* _OBJECTIVE_:
Reproduce the records from the beginning through the line containing "so click(441, 318).", inclusive, with "coordinate pair" renamed to "pair of coordinates" and everything else left unchanged.

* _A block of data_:
===

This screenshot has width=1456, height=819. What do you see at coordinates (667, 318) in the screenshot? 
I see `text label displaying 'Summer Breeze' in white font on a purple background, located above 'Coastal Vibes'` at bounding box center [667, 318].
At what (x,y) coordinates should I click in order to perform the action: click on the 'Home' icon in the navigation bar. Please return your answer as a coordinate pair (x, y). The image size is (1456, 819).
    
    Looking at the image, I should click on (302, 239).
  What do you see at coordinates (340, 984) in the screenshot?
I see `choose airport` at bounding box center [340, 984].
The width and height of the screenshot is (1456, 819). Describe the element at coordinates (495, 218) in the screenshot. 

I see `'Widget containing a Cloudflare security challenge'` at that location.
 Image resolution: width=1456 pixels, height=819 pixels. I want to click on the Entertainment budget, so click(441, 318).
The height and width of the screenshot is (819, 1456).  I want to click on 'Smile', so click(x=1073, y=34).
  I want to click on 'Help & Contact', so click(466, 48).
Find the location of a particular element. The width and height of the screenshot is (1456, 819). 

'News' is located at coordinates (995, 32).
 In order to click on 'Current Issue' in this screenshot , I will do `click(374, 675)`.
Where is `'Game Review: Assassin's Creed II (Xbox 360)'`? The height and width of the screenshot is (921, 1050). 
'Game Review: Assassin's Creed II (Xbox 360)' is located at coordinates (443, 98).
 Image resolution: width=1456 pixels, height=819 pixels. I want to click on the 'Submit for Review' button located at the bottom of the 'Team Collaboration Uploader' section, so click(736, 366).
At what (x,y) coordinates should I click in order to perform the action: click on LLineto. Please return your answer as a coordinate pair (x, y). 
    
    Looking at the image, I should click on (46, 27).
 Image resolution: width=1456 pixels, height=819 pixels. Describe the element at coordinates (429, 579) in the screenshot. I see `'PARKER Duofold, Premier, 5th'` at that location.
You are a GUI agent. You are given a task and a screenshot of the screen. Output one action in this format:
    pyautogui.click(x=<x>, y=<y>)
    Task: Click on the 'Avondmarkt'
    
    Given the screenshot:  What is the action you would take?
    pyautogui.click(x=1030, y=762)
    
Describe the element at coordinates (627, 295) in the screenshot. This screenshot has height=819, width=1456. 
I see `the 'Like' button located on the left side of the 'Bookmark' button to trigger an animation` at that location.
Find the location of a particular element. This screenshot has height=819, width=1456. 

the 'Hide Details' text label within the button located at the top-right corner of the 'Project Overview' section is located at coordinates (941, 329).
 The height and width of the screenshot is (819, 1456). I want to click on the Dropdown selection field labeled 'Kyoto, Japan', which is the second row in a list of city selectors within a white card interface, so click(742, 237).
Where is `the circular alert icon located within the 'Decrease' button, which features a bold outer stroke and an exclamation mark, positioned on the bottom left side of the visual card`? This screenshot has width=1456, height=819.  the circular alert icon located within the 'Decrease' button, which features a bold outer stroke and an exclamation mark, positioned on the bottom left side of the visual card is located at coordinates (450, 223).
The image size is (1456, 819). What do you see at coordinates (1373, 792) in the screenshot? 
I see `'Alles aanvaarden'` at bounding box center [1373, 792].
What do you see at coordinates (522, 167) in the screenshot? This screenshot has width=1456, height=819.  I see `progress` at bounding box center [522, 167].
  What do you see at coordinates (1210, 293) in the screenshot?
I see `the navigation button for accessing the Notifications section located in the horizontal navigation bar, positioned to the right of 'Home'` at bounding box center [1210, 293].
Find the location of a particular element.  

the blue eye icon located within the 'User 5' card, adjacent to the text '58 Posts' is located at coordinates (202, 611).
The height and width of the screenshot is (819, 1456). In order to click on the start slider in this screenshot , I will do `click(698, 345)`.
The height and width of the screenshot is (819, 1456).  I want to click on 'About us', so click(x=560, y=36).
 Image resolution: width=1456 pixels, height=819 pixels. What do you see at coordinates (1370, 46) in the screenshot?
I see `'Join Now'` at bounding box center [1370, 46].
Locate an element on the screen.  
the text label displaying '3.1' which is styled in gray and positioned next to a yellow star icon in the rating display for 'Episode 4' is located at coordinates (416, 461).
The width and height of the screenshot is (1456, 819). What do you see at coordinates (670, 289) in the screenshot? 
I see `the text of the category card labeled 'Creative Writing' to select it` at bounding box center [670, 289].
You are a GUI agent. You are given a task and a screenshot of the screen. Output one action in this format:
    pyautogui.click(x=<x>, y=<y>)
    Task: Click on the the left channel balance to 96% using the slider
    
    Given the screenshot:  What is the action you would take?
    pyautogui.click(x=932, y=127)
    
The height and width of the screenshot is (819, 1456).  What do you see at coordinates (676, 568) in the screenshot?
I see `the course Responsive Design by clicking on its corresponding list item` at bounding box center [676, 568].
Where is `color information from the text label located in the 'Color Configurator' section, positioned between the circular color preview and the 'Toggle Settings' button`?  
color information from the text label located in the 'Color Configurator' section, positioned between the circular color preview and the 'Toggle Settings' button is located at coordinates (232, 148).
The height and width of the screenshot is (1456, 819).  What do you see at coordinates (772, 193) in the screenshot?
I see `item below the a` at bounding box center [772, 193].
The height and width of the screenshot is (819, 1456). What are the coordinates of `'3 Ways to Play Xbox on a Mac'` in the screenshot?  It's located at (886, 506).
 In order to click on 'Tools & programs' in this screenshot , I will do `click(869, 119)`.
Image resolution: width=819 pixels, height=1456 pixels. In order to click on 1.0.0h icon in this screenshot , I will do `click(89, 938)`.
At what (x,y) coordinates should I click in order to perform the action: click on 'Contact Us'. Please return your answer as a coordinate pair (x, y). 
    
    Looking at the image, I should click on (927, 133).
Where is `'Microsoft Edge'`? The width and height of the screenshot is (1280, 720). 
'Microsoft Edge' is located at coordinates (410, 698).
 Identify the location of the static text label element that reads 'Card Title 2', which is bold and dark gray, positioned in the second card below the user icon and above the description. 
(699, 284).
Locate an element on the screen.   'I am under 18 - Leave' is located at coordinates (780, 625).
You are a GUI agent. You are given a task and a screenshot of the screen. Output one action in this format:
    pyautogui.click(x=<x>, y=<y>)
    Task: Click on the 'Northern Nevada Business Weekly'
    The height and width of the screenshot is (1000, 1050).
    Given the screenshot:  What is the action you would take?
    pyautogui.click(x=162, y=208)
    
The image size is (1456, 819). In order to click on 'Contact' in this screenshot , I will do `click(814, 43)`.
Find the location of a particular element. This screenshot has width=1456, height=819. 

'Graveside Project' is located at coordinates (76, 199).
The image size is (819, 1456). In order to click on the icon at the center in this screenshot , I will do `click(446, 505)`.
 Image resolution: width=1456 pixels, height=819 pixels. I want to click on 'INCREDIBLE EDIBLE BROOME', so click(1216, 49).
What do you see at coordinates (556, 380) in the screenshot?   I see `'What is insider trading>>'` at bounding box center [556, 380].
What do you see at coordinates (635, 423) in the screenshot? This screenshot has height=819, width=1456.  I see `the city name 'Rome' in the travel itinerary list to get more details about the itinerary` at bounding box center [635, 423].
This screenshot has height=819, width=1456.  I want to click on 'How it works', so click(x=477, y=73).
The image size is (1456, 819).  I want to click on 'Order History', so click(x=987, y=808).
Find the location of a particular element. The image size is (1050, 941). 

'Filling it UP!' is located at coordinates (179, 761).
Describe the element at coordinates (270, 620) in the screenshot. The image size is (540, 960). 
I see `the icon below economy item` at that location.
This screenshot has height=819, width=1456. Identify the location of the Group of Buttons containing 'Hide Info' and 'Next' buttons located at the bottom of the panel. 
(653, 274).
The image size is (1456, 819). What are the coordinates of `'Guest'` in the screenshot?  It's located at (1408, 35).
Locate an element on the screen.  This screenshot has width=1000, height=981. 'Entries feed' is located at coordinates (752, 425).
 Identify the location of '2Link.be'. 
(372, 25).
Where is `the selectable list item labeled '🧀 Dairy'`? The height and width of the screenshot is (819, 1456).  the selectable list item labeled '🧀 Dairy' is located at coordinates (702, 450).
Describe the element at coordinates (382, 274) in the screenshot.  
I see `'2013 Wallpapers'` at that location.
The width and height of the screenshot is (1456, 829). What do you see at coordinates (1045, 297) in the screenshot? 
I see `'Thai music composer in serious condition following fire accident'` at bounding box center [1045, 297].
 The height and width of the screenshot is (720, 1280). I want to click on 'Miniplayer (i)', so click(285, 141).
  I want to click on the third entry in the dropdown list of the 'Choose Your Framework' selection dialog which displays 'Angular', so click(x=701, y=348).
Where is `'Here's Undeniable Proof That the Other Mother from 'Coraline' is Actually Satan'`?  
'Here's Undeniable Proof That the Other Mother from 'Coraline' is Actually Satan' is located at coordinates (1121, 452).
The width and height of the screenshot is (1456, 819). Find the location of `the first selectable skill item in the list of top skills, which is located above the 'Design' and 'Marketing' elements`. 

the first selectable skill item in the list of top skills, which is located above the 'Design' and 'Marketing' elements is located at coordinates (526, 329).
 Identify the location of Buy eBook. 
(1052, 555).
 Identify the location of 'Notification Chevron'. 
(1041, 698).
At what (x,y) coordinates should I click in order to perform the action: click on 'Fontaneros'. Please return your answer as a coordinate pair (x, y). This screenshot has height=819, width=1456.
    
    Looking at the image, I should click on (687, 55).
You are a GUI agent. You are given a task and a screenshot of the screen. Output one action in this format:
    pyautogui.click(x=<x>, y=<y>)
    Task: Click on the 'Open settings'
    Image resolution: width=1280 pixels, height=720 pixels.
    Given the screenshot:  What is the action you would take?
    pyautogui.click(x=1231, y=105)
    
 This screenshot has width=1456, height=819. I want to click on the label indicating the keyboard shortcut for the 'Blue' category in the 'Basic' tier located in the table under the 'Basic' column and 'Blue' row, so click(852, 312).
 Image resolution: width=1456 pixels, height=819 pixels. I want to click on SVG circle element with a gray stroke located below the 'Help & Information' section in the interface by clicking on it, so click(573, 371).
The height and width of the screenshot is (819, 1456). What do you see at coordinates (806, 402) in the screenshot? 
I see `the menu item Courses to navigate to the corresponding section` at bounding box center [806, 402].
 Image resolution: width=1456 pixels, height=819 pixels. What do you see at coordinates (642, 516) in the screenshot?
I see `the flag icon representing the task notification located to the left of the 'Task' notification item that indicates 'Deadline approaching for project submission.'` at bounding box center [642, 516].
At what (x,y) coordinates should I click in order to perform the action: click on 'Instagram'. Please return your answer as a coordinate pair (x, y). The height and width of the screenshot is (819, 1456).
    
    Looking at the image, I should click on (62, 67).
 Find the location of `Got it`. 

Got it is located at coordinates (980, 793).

===

* _WRITTEN RESPONSE_:
This screenshot has width=1456, height=819. What do you see at coordinates (667, 318) in the screenshot? 
I see `text label displaying 'Summer Breeze' in white font on a purple background, located above 'Coastal Vibes'` at bounding box center [667, 318].
At what (x,y) coordinates should I click in order to perform the action: click on the 'Home' icon in the navigation bar. Please return your answer as a pair of coordinates (x, y). The image size is (1456, 819).
    
    Looking at the image, I should click on (302, 239).
  What do you see at coordinates (340, 984) in the screenshot?
I see `choose airport` at bounding box center [340, 984].
The width and height of the screenshot is (1456, 819). Describe the element at coordinates (495, 218) in the screenshot. 

I see `'Widget containing a Cloudflare security challenge'` at that location.
 Image resolution: width=1456 pixels, height=819 pixels. I want to click on the Entertainment budget, so click(441, 318).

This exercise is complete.